* _Set exercise_: Rewrite the listing below, replacing every "link" with "hyperlink" and keeping everything else unchanged. Leave the pictures out of your version.

(Text and item location entries)

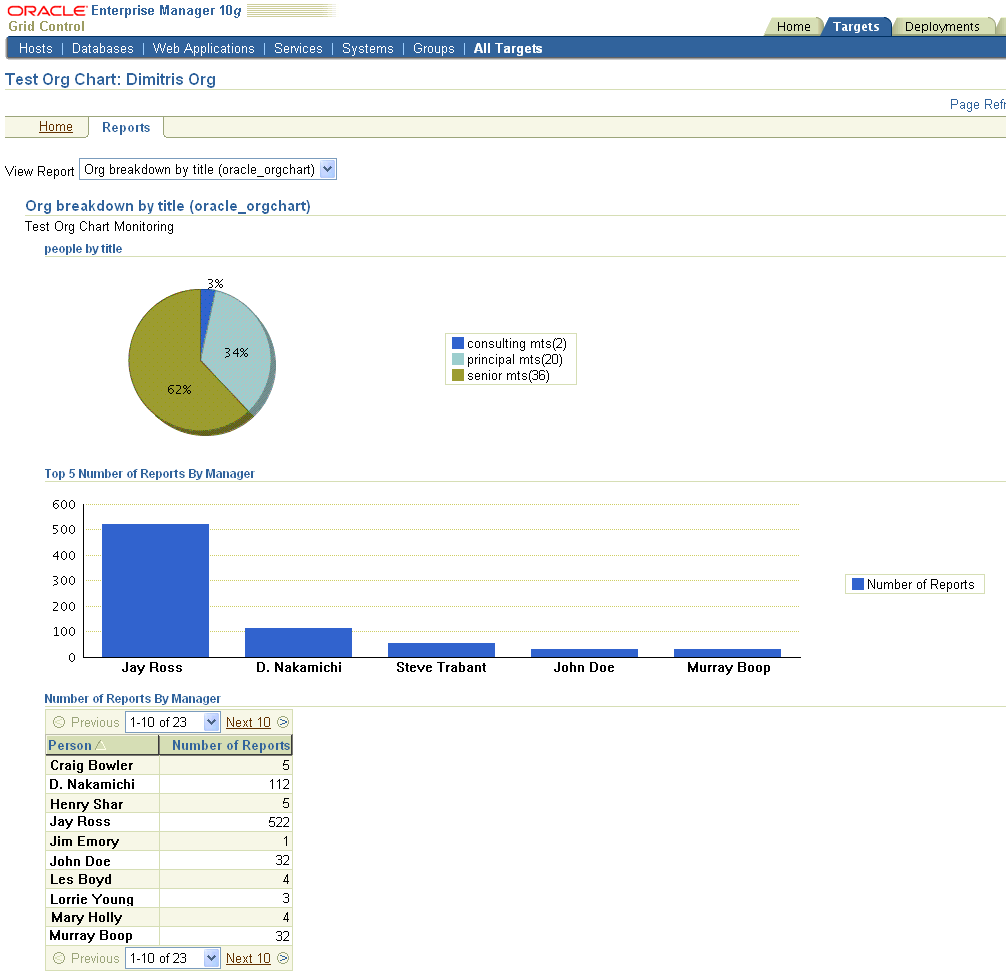The height and width of the screenshot is (976, 1006).
Task: Click the next arrow icon above the table
Action: pos(283,722)
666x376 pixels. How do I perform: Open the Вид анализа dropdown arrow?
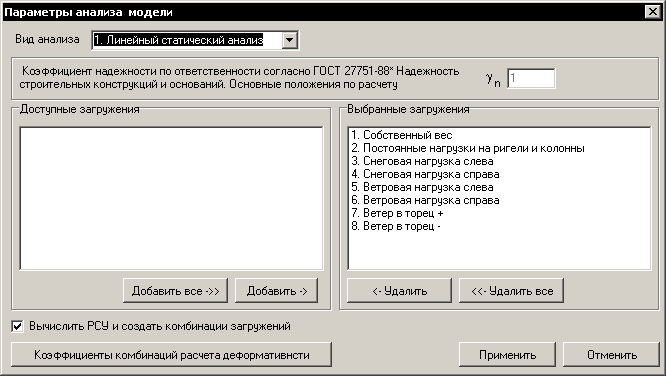click(290, 40)
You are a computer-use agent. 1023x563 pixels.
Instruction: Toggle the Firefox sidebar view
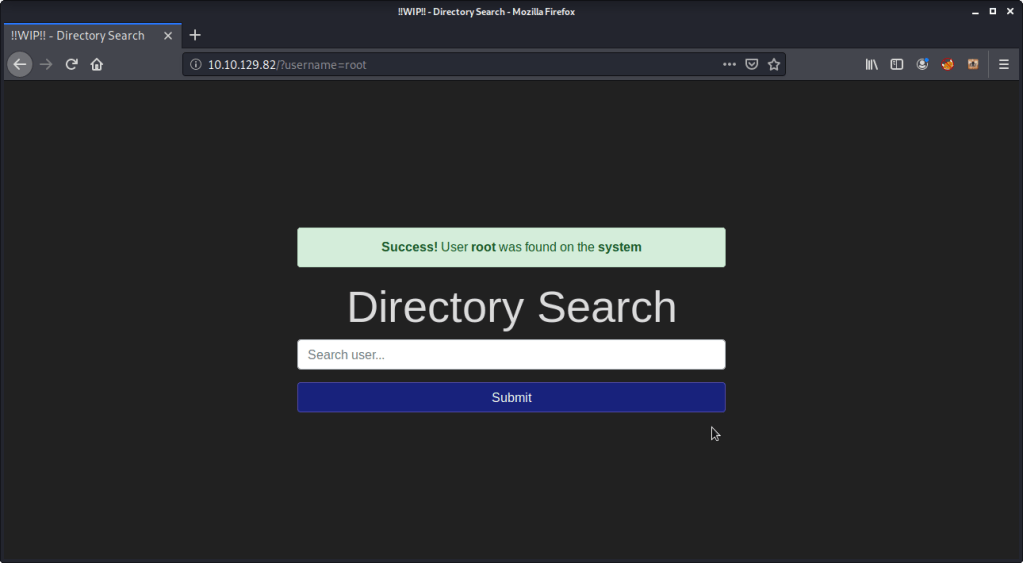tap(897, 64)
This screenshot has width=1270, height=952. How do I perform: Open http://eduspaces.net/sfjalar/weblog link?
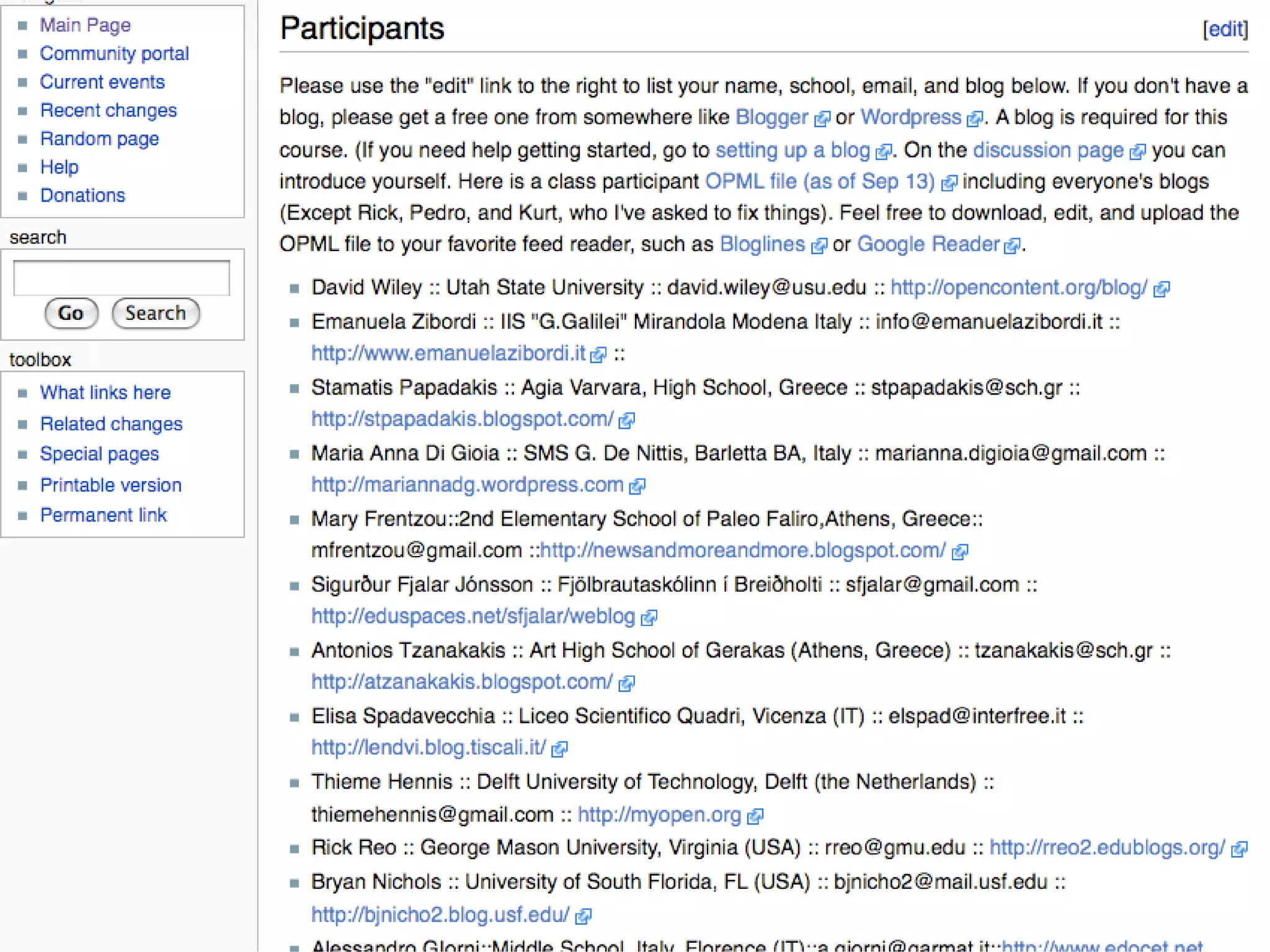pyautogui.click(x=473, y=616)
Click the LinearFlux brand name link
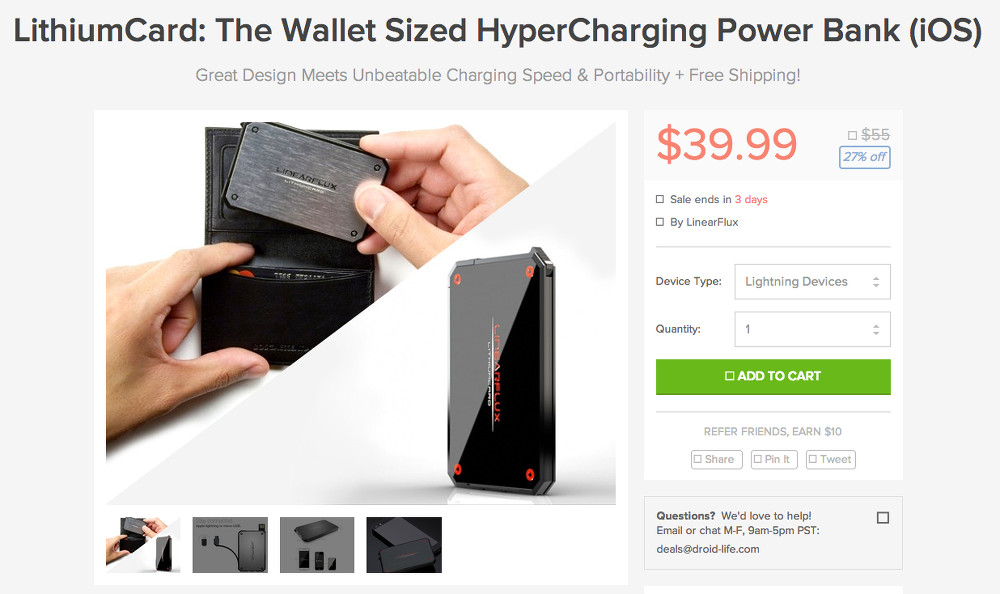Image resolution: width=1000 pixels, height=594 pixels. 712,222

* _The answer_:
The height and width of the screenshot is (976, 1006).
Task: Click the next arrow icon above the table
Action: pos(283,722)
666x376 pixels. How do I perform: Open the Вид анализа dropdown arrow?
click(290, 40)
You are a computer-use agent. 1023x563 pixels.
Instruction: Toggle the Firefox sidebar view
tap(897, 64)
This screenshot has width=1270, height=952. How do I perform: Open http://eduspaces.net/sfjalar/weblog hyperlink?
pyautogui.click(x=473, y=616)
Click the LinearFlux brand name hyperlink
Image resolution: width=1000 pixels, height=594 pixels. 712,222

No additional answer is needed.